EXERCISE INSTRUCTIONS >> Only the lines from the one bearing "Image resolution: width=670" through the end of the entries should be output, exactly as they stand, and pictures should be skipped.

RECORDS >>
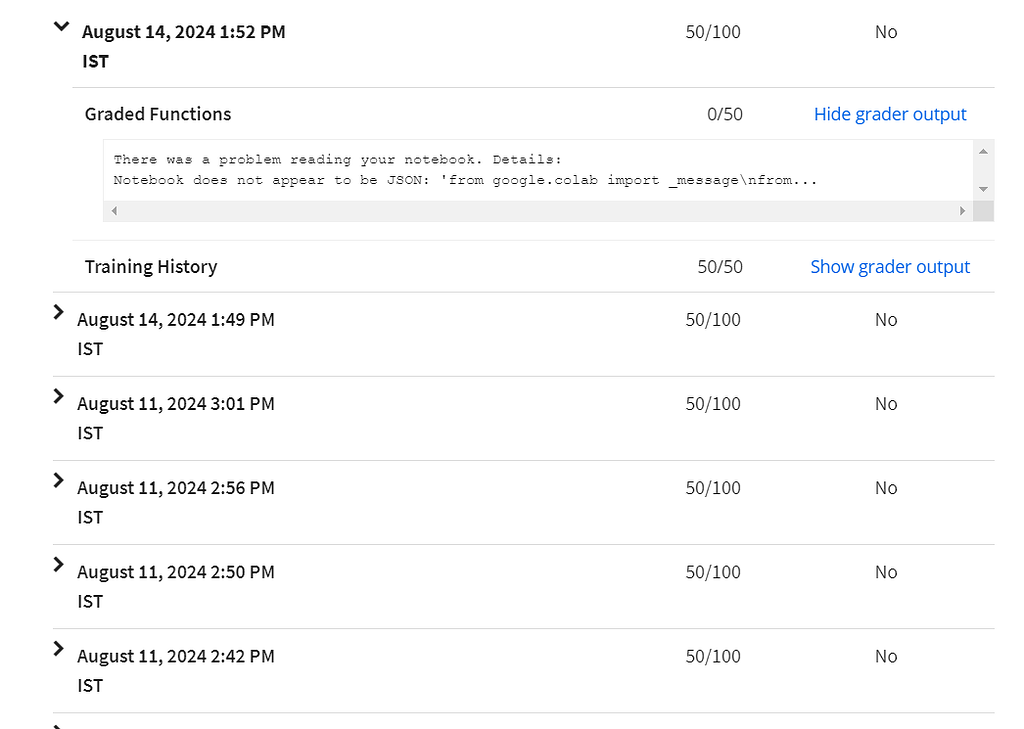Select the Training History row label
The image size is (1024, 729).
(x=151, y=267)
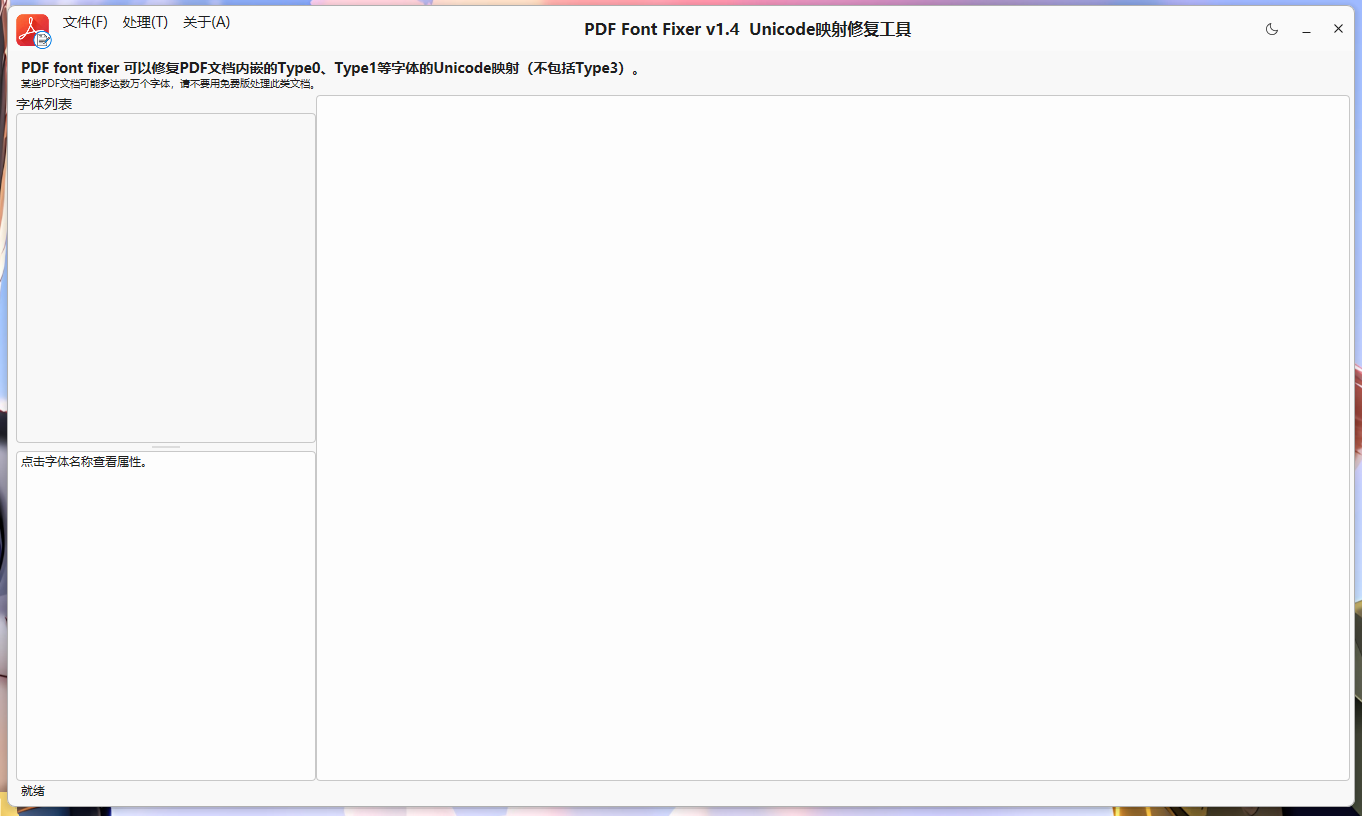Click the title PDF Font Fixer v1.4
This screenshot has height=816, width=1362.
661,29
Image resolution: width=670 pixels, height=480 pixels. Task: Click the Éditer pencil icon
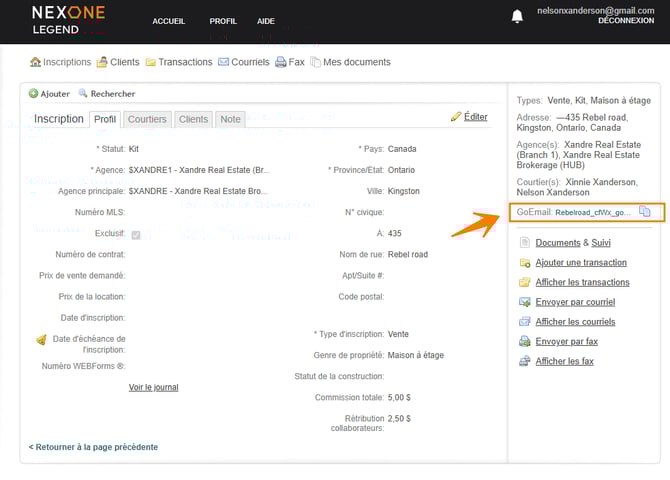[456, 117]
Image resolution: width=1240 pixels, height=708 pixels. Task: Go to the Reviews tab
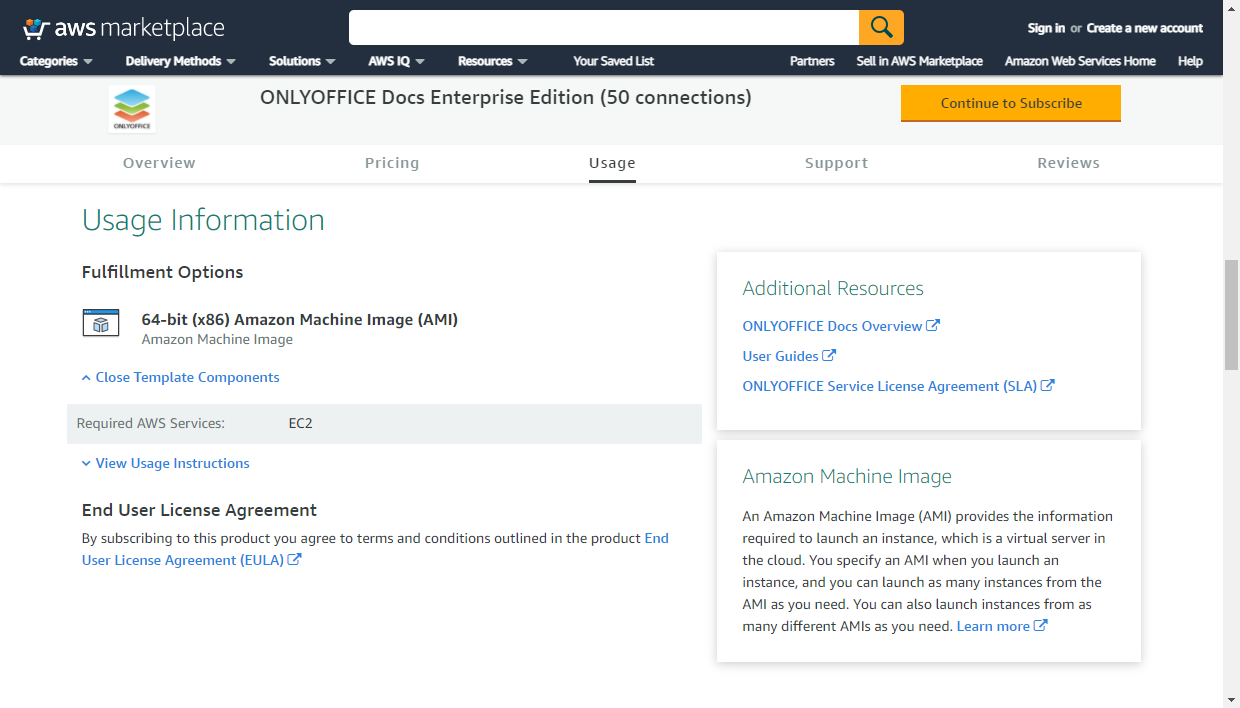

EXERCISE SOLUTION >>
Image resolution: width=670 pixels, height=480 pixels. Task: Click the Éditer pencil icon
[456, 117]
Image resolution: width=1240 pixels, height=708 pixels. Task: Go to the Reviews tab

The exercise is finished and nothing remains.